:: The records ::
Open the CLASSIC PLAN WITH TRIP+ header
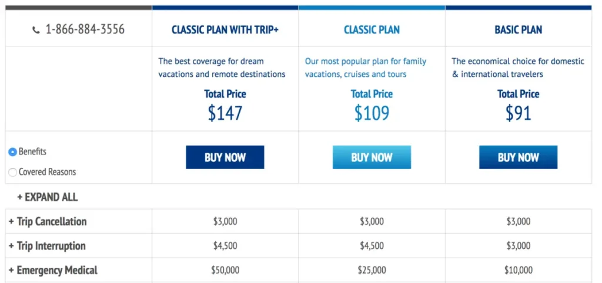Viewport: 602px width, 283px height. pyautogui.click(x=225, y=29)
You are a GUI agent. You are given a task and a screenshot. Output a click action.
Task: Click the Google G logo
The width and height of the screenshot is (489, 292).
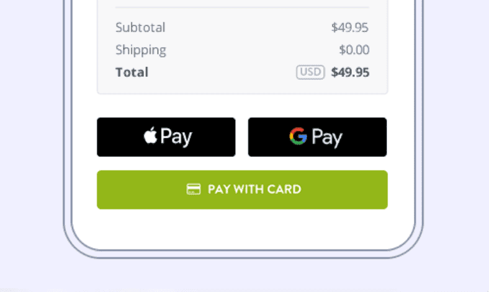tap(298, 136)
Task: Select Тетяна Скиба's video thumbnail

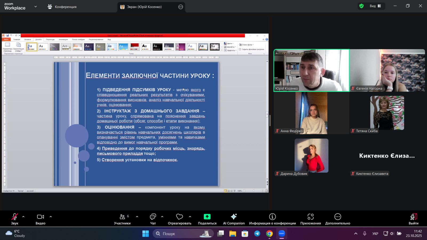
==
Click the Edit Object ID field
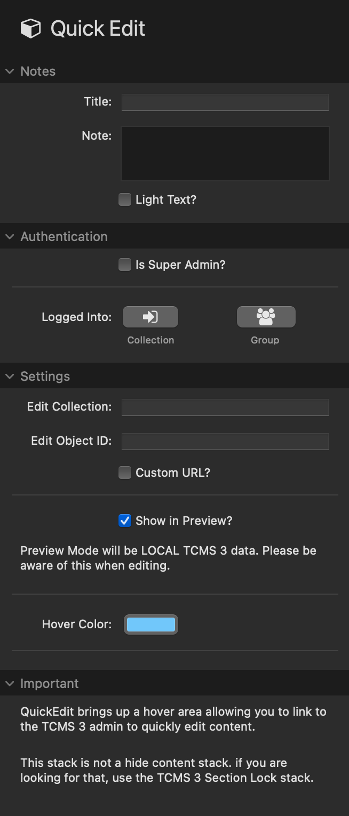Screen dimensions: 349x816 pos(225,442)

:: Task ::
Reproduce the lines above starting at the one with "You are a GUI" and ending at the one with "Task: Select Тетяна Скиба's video thumbnail", both included, exactly and with no pictures.

:: Exercise solution ::
You are a GUI agent. You are given a task and a screenshot. Output a click action.
Task: Click the Google G logo
The width and height of the screenshot is (489, 292).
tap(298, 136)
Task: Select Тетяна Скиба's video thumbnail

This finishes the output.